Answer these from the bank by-laws below:
(a) How far ahead of a special meeting must notice be sent by mail?
(b) What share of the entire Board makes a quorum?
(c) Which directors may not receive a fee for attending Board or committee meetings?

───── DOCUMENT TEXT

Section 2.6. SPECIAL MEETINGS.
Special meetings of the Board may be called by the Chairman of
the Board, the President, the Chief Executive Officer or the Secretary or at the
written request of any three or more directors. Each member of the Board shall
be given notice stating the time and place of each such special meeting by
telegram, telephone or similar electronic means or in person at least one day
prior to such meeting, or by mail at least three days prior.
Section 2.7. QUORUM.
One third of the entire Board shall constitute a quorum at any
meeting, except when otherwise provided by law. If a quorum is not present at
any meeting, a majority of the directors present may adjourn the meeting, and
the meeting may be held, as adjourned, without further notice provided that a
quorum is then present. The act of a majority of the directors present at any
meeting at which there is a quorum shall be the act of the Board, unless
otherwise specifically provided by statute, the Organization Certificate or
these By-Laws.
Section 2.8. VACANCIES.
When any vacancy occurs among the directors, the remaining
members of the Board may appoint a director to fill each such vacancy at any
regular meeting of the Board or at a special meeting called for that purpose.
Any director so appointed shall hold office until the next annual meeting of the
stockholders and until the director's successor has been elected and qualified,
unless sooner displaced.
Section 2.9. Removal of Directors
Any director may be removed either with or without cause, at
any time, by a vote of the holders of a majority of the shares of the Bank at
any meeting of stockholders called for that purpose. A director may be removed
for cause by vote of a majority of the entire Board.
Section 2.10. COMPENSATION OF DIRECTORS.
The Board shall fix the amounts to be paid directors for their
services as directors and for their attendance at the meetings of the Board or
of committees or otherwise. No director who receives a salary from the Bank
shall receive any fee for attending meetings of the Board or of any of its
committees.
Section 2.11. ACTION BY THE BOARD.
Except as otherwise provided by law, corporate action to be
taken by the Board shall mean such action at a meeting of the Board or the
Executive Committee of the Board. Any
16
one or more members of the Board of any committee may participate in a meeting
of the Board or committee by means of a conference telephone or similar
communications equipment allowing all persons participating in the meeting to
hear each other at the same time. Participation by such means shall constitute
presence in person at a meeting.
Section 2.12. WAIVER OF NOTICE.
Notice of a meeting need not be given to any director who
submits a signed waiver of notice before or after the meeting or who attends the
meeting without protesting the lack of such notice prior to or at the
commencement of the meeting.
Section 2.13. ADVISORY AND REGIONAL BOARDS.

──────────
───── SUPPLIED MATERIAL

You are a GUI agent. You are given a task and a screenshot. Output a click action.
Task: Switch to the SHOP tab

──────────

COMPLETE OUTPUT.
(a) At least three days before the meeting.
(b) One third of the entire Board.
(c) Any director who receives a salary from the Bank.